Nothing in the records may change. Print them all again.

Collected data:
-*-

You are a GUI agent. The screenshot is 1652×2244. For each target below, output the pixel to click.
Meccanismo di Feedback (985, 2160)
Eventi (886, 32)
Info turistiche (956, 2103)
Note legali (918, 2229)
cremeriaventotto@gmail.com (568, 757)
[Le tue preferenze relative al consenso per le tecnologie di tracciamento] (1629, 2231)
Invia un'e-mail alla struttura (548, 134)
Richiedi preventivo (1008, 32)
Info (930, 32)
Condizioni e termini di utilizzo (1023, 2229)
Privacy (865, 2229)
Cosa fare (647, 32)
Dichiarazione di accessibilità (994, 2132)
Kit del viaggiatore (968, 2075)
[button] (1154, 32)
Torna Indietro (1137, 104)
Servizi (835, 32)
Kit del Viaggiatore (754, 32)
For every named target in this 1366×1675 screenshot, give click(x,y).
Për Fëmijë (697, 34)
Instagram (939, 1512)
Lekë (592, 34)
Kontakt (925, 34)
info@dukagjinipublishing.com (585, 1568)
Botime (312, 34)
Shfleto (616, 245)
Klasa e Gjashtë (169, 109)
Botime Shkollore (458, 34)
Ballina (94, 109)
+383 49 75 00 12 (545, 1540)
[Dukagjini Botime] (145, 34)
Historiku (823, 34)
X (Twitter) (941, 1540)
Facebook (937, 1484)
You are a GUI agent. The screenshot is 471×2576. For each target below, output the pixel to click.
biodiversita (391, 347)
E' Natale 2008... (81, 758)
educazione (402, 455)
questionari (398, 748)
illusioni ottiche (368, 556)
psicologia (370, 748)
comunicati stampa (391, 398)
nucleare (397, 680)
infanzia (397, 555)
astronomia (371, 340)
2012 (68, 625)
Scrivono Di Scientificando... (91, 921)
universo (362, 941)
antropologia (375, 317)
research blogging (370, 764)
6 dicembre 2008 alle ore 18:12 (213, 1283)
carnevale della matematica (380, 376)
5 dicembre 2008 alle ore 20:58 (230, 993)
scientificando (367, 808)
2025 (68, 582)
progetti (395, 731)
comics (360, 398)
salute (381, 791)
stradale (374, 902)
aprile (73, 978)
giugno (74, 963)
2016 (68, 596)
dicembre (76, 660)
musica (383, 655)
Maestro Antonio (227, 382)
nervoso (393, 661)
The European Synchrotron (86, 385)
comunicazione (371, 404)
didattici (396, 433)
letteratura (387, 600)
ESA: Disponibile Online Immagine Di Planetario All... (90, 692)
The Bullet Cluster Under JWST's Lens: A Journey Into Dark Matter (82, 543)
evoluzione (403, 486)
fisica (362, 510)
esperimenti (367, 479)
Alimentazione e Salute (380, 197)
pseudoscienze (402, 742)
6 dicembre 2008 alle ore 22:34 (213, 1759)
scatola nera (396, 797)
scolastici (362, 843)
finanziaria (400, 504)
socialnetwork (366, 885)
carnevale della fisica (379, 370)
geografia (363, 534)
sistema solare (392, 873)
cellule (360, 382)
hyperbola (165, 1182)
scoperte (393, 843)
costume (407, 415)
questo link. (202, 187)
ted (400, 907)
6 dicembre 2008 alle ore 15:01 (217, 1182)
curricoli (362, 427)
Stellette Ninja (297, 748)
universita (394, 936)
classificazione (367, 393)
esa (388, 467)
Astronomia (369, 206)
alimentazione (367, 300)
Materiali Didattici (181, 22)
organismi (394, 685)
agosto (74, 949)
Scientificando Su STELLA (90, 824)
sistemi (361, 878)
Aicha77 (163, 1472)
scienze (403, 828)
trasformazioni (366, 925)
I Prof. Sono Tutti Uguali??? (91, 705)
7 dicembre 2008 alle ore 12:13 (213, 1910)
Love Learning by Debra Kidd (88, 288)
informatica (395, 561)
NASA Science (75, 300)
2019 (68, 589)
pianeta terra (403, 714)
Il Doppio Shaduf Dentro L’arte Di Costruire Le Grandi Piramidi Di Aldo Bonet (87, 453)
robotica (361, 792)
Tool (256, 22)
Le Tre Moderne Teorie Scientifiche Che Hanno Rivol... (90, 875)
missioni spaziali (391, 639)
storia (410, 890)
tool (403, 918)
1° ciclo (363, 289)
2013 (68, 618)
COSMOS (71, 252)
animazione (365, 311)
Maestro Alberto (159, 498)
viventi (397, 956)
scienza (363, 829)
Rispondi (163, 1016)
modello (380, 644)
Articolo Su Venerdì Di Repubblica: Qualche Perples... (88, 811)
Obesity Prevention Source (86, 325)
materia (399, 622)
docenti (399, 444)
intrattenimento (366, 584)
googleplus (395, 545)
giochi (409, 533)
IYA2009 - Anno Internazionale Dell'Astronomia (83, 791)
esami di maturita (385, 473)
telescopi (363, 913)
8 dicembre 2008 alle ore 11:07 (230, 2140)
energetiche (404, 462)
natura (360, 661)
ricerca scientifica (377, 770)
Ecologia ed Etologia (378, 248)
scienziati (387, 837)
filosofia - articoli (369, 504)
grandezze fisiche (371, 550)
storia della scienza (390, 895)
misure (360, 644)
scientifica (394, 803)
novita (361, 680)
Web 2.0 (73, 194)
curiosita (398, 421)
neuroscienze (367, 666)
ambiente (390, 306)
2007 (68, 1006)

-*-

# Exercise result
You are a GUI agent. The screenshot is 1652×2244. For each target below, output the pixel to click.
Meccanismo di Feedback (985, 2160)
Eventi (886, 32)
Info turistiche (956, 2103)
Note legali (918, 2229)
cremeriaventotto@gmail.com (568, 757)
[Le tue preferenze relative al consenso per le tecnologie di tracciamento] (1629, 2231)
Invia un'e-mail alla struttura (548, 134)
Richiedi preventivo (1008, 32)
Info (930, 32)
Condizioni e termini di utilizzo (1023, 2229)
Privacy (865, 2229)
Cosa fare (647, 32)
Dichiarazione di accessibilità (994, 2132)
Kit del viaggiatore (968, 2075)
[button] (1154, 32)
Torna Indietro (1137, 104)
Servizi (835, 32)
Kit del Viaggiatore (754, 32)
For every named target in this 1366×1675 screenshot, give click(x,y).
Për Fëmijë (697, 34)
Instagram (939, 1512)
Lekë (592, 34)
Kontakt (925, 34)
info@dukagjinipublishing.com (585, 1568)
Botime (312, 34)
Shfleto (616, 245)
Klasa e Gjashtë (169, 109)
Botime Shkollore (458, 34)
Ballina (94, 109)
+383 49 75 00 12 (545, 1540)
[Dukagjini Botime] (145, 34)
Historiku (823, 34)
X (Twitter) (941, 1540)
Facebook (937, 1484)
You are a GUI agent. The screenshot is 471×2576. For each target below, output the pixel to click.
biodiversita (391, 347)
E' Natale 2008... (81, 758)
educazione (402, 455)
questionari (398, 748)
illusioni ottiche (368, 556)
psicologia (370, 748)
comunicati stampa (391, 398)
nucleare (397, 680)
infanzia (397, 555)
astronomia (371, 340)
2012 (68, 625)
Scrivono Di Scientificando... (91, 921)
universo (362, 941)
antropologia (375, 317)
research blogging (370, 764)
6 dicembre 2008 alle ore 18:12 (213, 1283)
carnevale della matematica (380, 376)
5 dicembre 2008 alle ore 20:58 (230, 993)
scientificando (367, 808)
2025 (68, 582)
progetti (395, 731)
comics (360, 398)
salute (381, 791)
stradale (374, 902)
aprile (73, 978)
giugno (74, 963)
2016 (68, 596)
dicembre (76, 660)
musica (383, 655)
Maestro Antonio (227, 382)
nervoso (393, 661)
The European Synchrotron (86, 385)
comunicazione (371, 404)
didattici (396, 433)
letteratura (387, 600)
ESA: Disponibile Online Immagine Di Planetario All... (90, 692)
The Bullet Cluster Under JWST's Lens: A Journey Into Dark Matter (82, 543)
evoluzione (403, 486)
fisica (362, 510)
esperimenti (367, 479)
Alimentazione e Salute (380, 197)
pseudoscienze (402, 742)
6 dicembre 2008 alle ore 22:34 (213, 1759)
scatola nera (396, 797)
scolastici (362, 843)
finanziaria (400, 504)
socialnetwork (366, 885)
carnevale della fisica (379, 370)
geografia (363, 534)
sistema solare (392, 873)
cellule (360, 382)
hyperbola (165, 1182)
scoperte (393, 843)
costume (407, 415)
questo link. (202, 187)
ted (400, 907)
6 dicembre 2008 alle ore 15:01 (217, 1182)
curricoli (362, 427)
Stellette Ninja (297, 748)
universita (394, 936)
classificazione (367, 393)
esa (388, 467)
Astronomia (369, 206)
alimentazione (367, 300)
Materiali Didattici (181, 22)
organismi (394, 685)
agosto (74, 949)
Scientificando Su STELLA (90, 824)
sistemi (361, 878)
Aicha77 (163, 1472)
scienze (403, 828)
trasformazioni (366, 925)
I Prof. Sono Tutti Uguali??? (91, 705)
7 dicembre 2008 alle ore 12:13 (213, 1910)
Love Learning by Debra Kidd (88, 288)
informatica (395, 561)
NASA Science (75, 300)
2019 (68, 589)
pianeta terra (403, 714)
Il Doppio Shaduf Dentro L’arte Di Costruire Le Grandi Piramidi Di Aldo Bonet (87, 453)
robotica (361, 792)
Tool (256, 22)
Le Tre Moderne Teorie Scientifiche Che Hanno Rivol... (90, 875)
missioni spaziali (391, 639)
storia (410, 890)
tool (403, 918)
1° ciclo (363, 289)
2013 (68, 618)
COSMOS (71, 252)
animazione (365, 311)
Maestro Alberto (159, 498)
viventi (397, 956)
scienza (363, 829)
Rispondi (163, 1016)
modello (380, 644)
Articolo Su Venerdì Di Repubblica: Qualche Perples... (88, 811)
Obesity Prevention Source (86, 325)
materia (399, 622)
docenti (399, 444)
intrattenimento (366, 584)
googleplus (395, 545)
giochi (409, 533)
IYA2009 - Anno Internazionale Dell'Astronomia (83, 791)
esami di maturita (385, 473)
telescopi (363, 913)
8 dicembre 2008 alle ore 11:07 (230, 2140)
energetiche (404, 462)
natura (360, 661)
ricerca scientifica (377, 770)
Ecologia ed Etologia (378, 248)
scienziati (387, 837)
filosofia - articoli (369, 504)
grandezze fisiche (371, 550)
storia della scienza (390, 895)
misure (360, 644)
scientifica (394, 803)
novita (361, 680)
Web 2.0 (73, 194)
curiosita (398, 421)
neuroscienze (367, 666)
ambiente (390, 306)
2007 (68, 1006)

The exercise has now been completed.